Many people, especially when they are younger, find it difficult to ask for help with a sexual health problem.
It’s understandable to feel awkward as you explain to your doctor that your penis hurts because you rubbed toothpaste on it to make sex last longer or that your brilliant idea of putting garlic cloves inside your vagina to cure a yeast infection backfired (don’t – on both counts).
Whether you want to ask a medical professional about unusual bleeding or pain after sex, are worried that you might have an STI or urgently need assistance with removing a light bulb from your rectum, rest assured that they have heard and seen it all before.
So, you have a problem and you need help – but where should you go?
What to do if you have unusual physical symptoms
Is there a funky smell down there? Does it burn when you pee? Are your genitals itching so much it feels like they’re on fire?
You probably know what we’re going to say: go and see your local GP. Most have drop-in hours every week dedicated to sexual health concerns, but it tends to get very busy so it is recommended to get there early.
If you can’t wait for an appointment or the drop-in hours don’t suit your schedule, swing by a walk-in centre or sexual health clinic instead.
As always, if you are seriously ill or injured, call 999 or go to the hospital straight away.
What to do if you need to get an STI test
If you have had unprotected sex – and it wasn’t with a trusted partner who you know is clean – get an STI test.
Make an appointment at a sexual health or Genito-Urinary Medicine (GUM) clinic by calling ahead or go to a drop-in. If you don’t make an appointment you could be waiting for hours and it’s not guaranteed that you will be seen.
Your visit is completely confidential, regardless of how old you are, and it’s free. You will be asked some basic questions, and the nurse or doctor will explain how the results will be sent to you (phone, text, mail). If the results are positive for an STI, you will be asked to come in for treatment.
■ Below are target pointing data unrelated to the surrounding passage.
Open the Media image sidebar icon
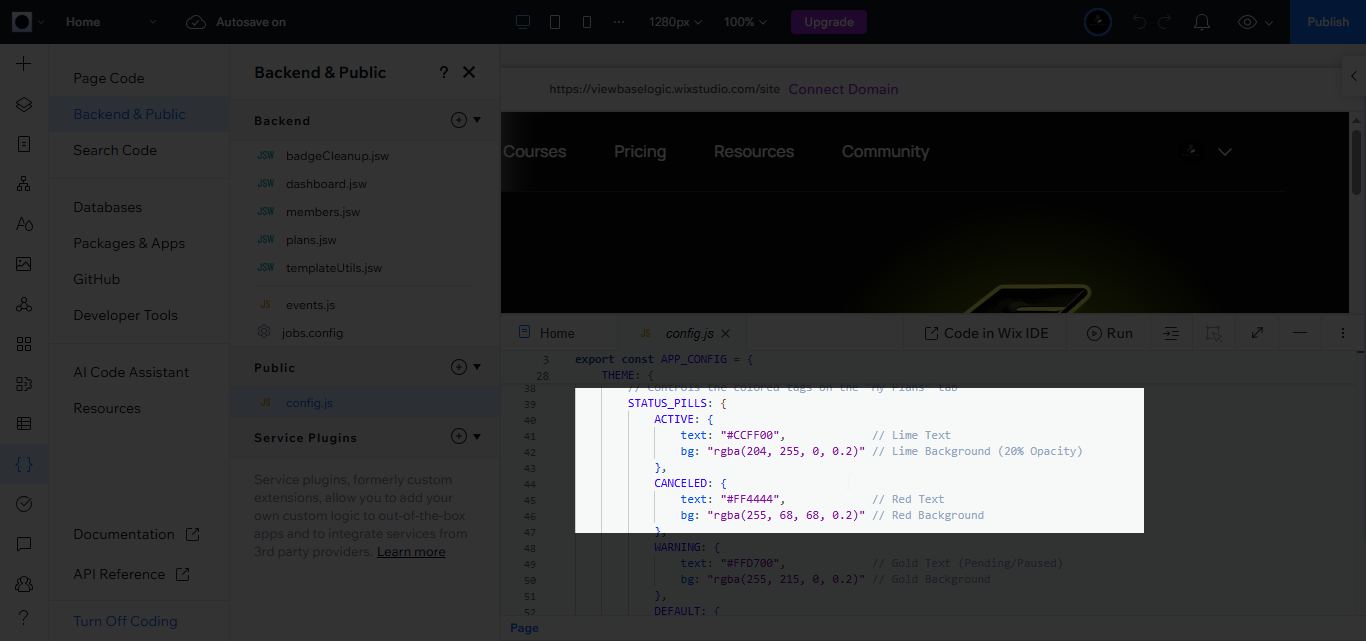This screenshot has width=1366, height=641. tap(24, 264)
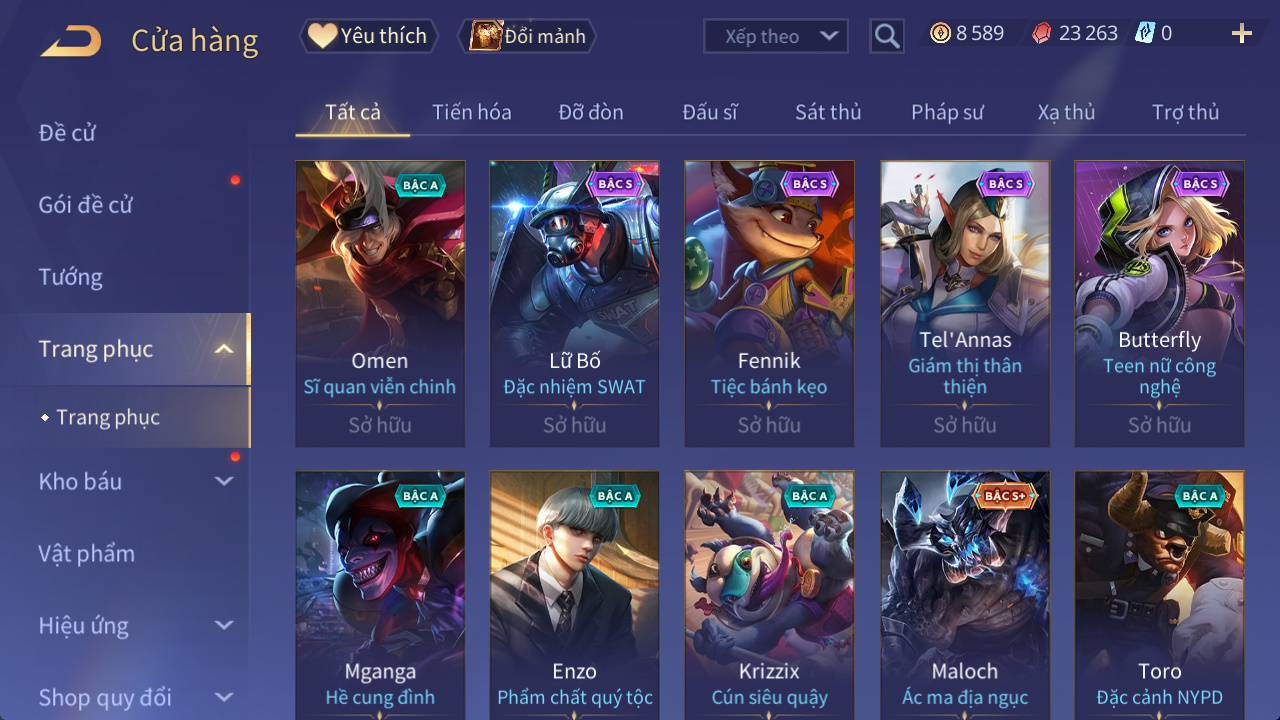Open the search magnifier icon
Image resolution: width=1280 pixels, height=720 pixels.
(x=887, y=36)
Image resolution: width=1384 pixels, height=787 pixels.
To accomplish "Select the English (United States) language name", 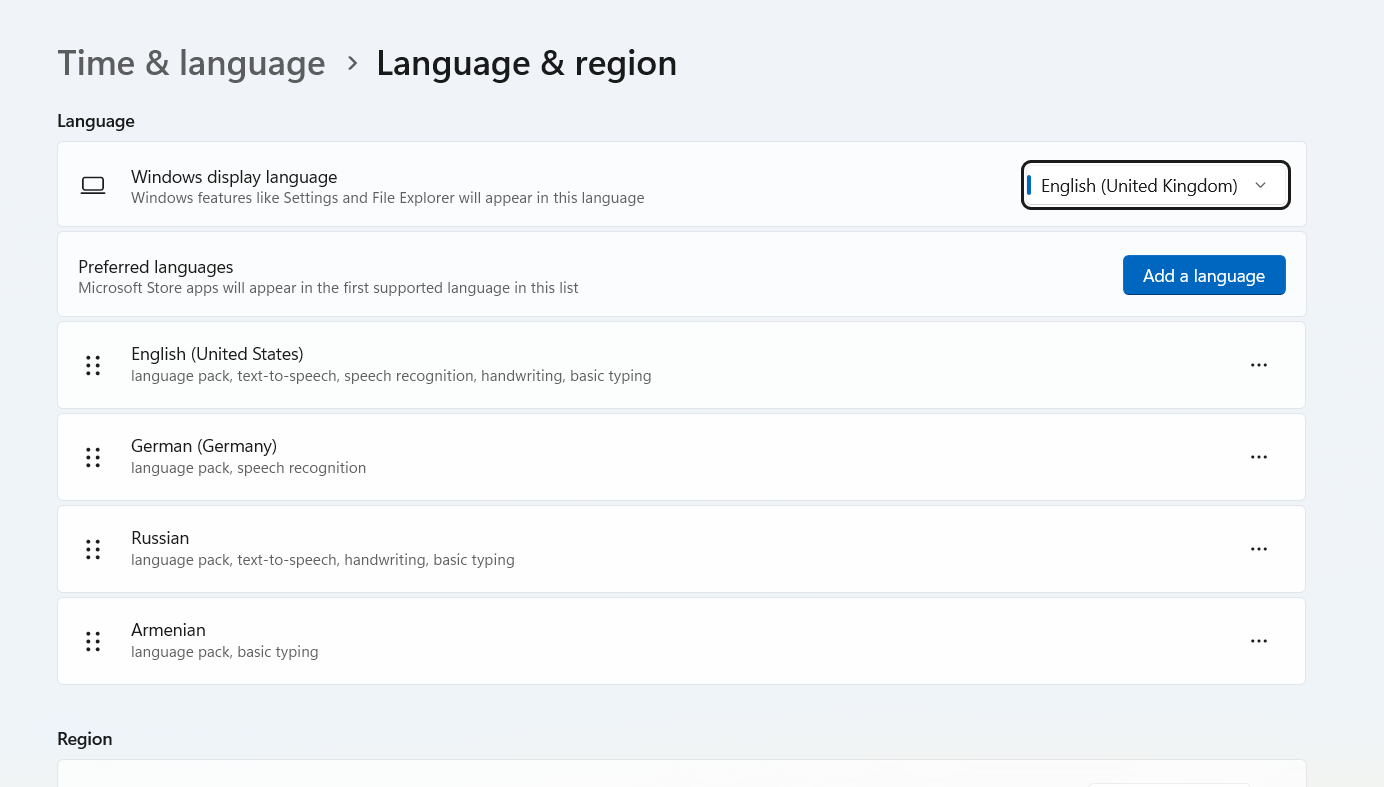I will tap(217, 354).
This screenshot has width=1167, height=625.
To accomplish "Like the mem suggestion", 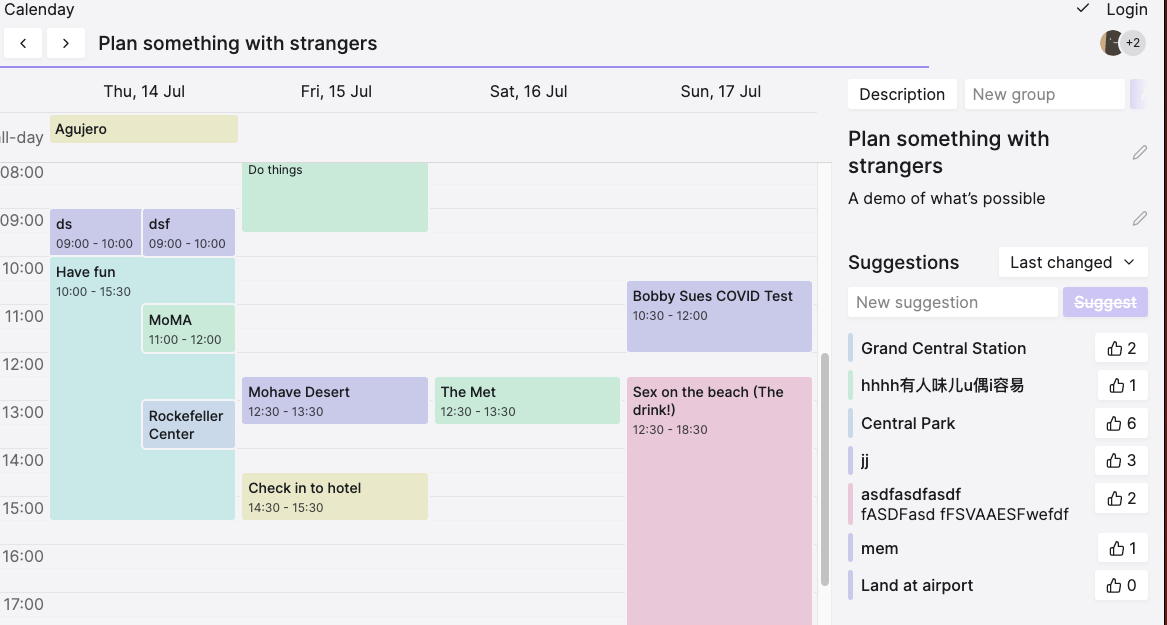I will click(x=1121, y=548).
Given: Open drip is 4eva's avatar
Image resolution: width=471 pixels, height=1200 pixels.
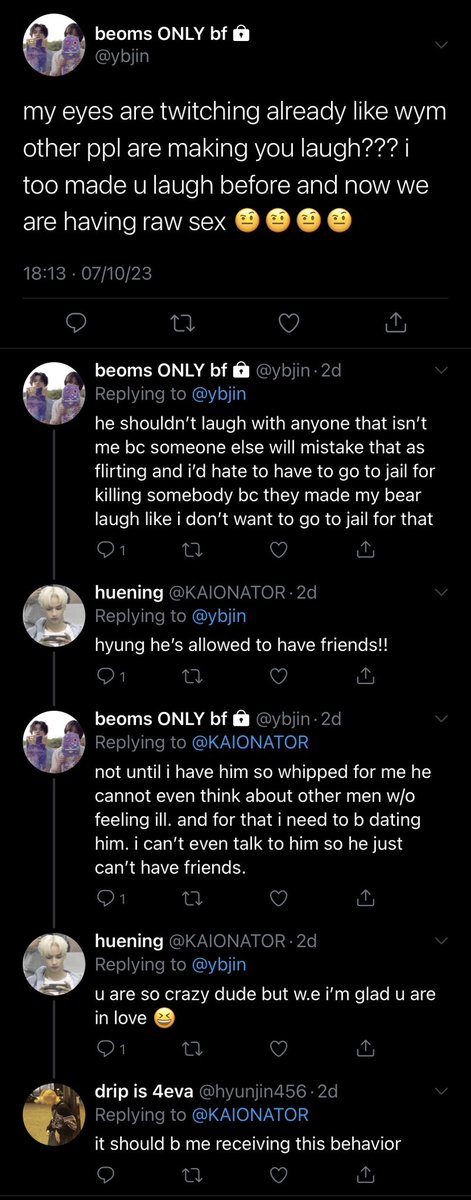Looking at the screenshot, I should [x=52, y=1114].
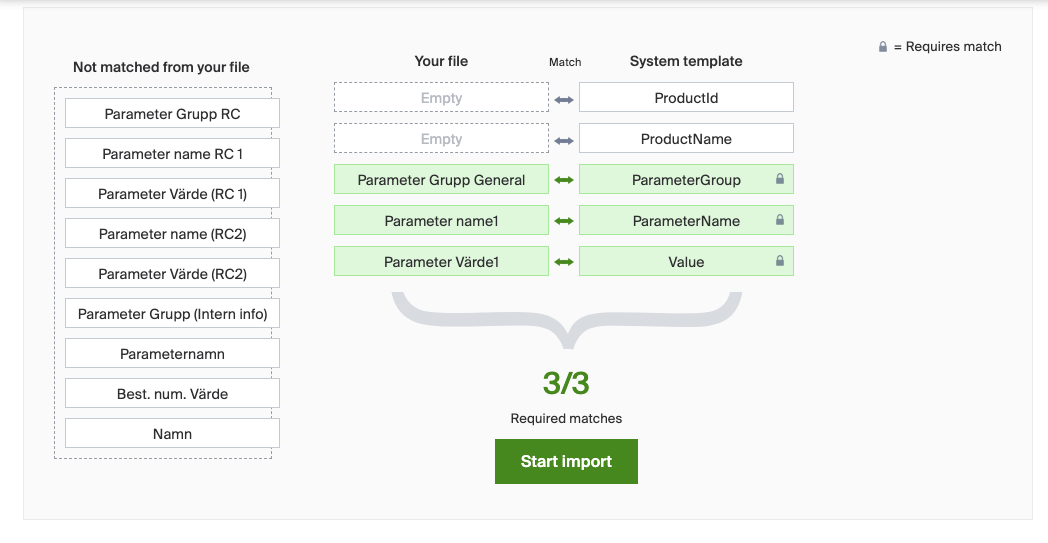Click the green match arrow beside ParameterName
The width and height of the screenshot is (1048, 543).
tap(564, 221)
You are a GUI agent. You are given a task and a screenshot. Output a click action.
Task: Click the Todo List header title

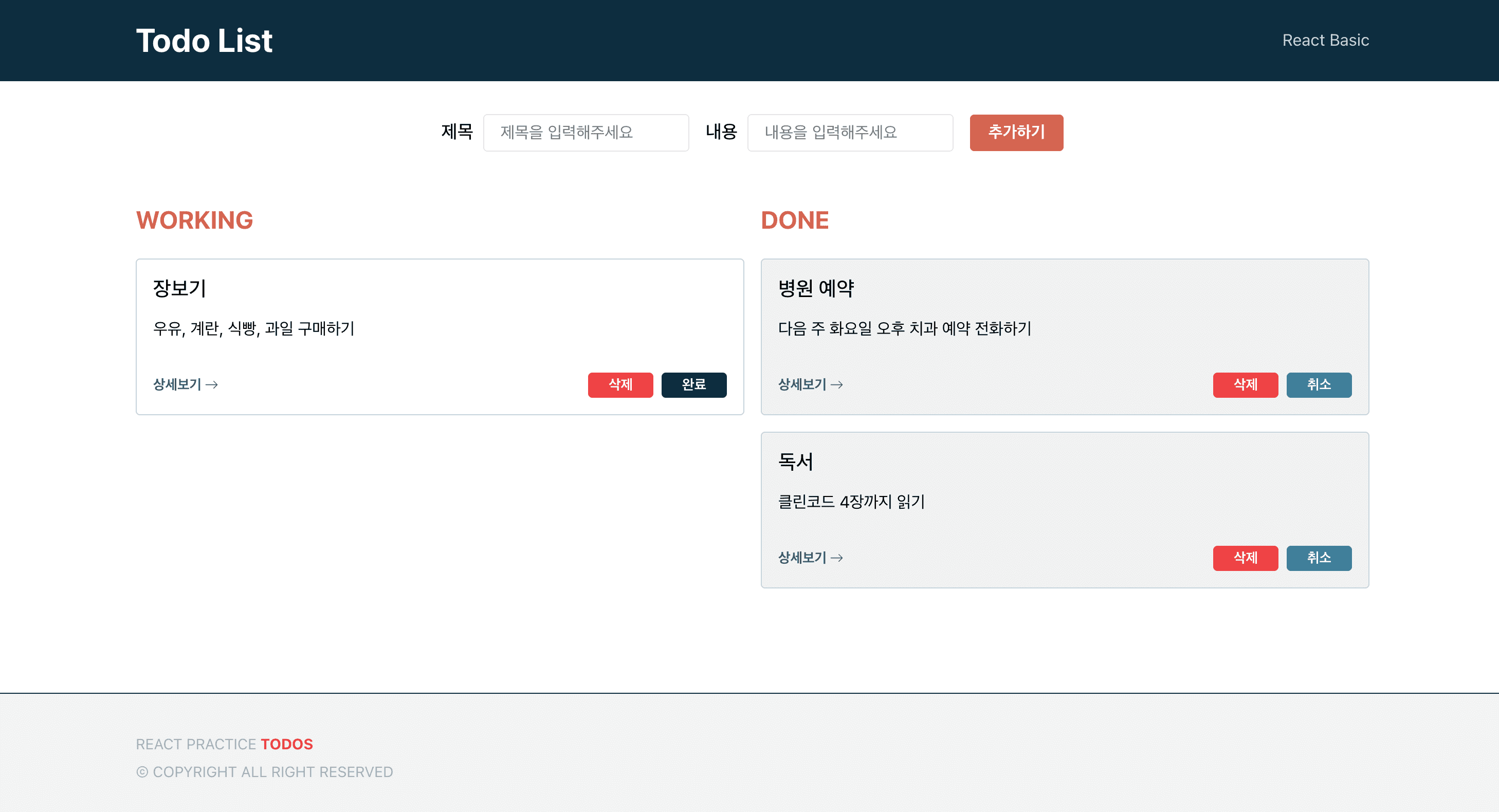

Some people feel ashamed or embarrassed to have contracted an STI – try not to. It is very common; 420,000 STI cases were diagnosed in 2017 alone, according to Public Health England, so you are most definitely not the first or only person to have gotten one.
The most important thing is that you get tested, so that you can’t pass it on to other people and so that you get treatment.
If you choose to visit your GP instead of a sexual health clinic, they may give you a self-test kit to take home and bring back at a later point for testing.
You can also buy a self-test kit in the pharmacy or online, but the latter comes with risks. Always make sure that the kit is sealed when it arrives and that it has a CE quality assurance mark, before using it.
What to do if you have an unwanted pregnancy
One in three women will have an abortion in their lifetime – you are not alone.
If you want to terminate your pregnancy or want to talk through your options before making a final decision, there are many services you can turn to.
Some women find it easier to go to a clinic that deals specifically with abortions, as opposed to visiting their GP.
When you contact an abortion provider such as the British Pregnancy Advisory Service (BPAS) or Marie Stopes UK to make an appointment, they will ask you a few basic questions before referring you to a nearby clinic or booking you in directly, depending on what you prefer.
You can also go to a contraception or family planning clinic, as well as a GUM clinic and ask for a referral to abortion services.
Having an abortion can be tough on both the body and the mind, which is why after the termination you will be offered counselling options by service you have chosen.
The people who work in these clinics have been trained to deal with these situations and will approach you without judgement, but if at any point you feel uncomfortable you can ask for another doctor, nurse or medical professional to help you.
Abortions in the UK are free with the exception of private services, where a termination can cost several hundred pounds (or more).
What to do if you just want to talk to someone
Sexual health and GUM clinics are great at tackling all and any conversations around sexual health, including questions about contraception and STIs but also general advice and information about sex.
There are male and female-specific clinics, as well as a ones that welcome all genders.
You can ask your GP for help too, but if you’re after a quick chat, you may find it more useful to turn to a clinic.
There is also a wealth of information online, but if it’s medical advice you’re after, stick to trusted sources.
Alternatively, if it’s not a medical concern, consider if there is someone in your life that you trust enough to ask for advice – a family member or a close friend.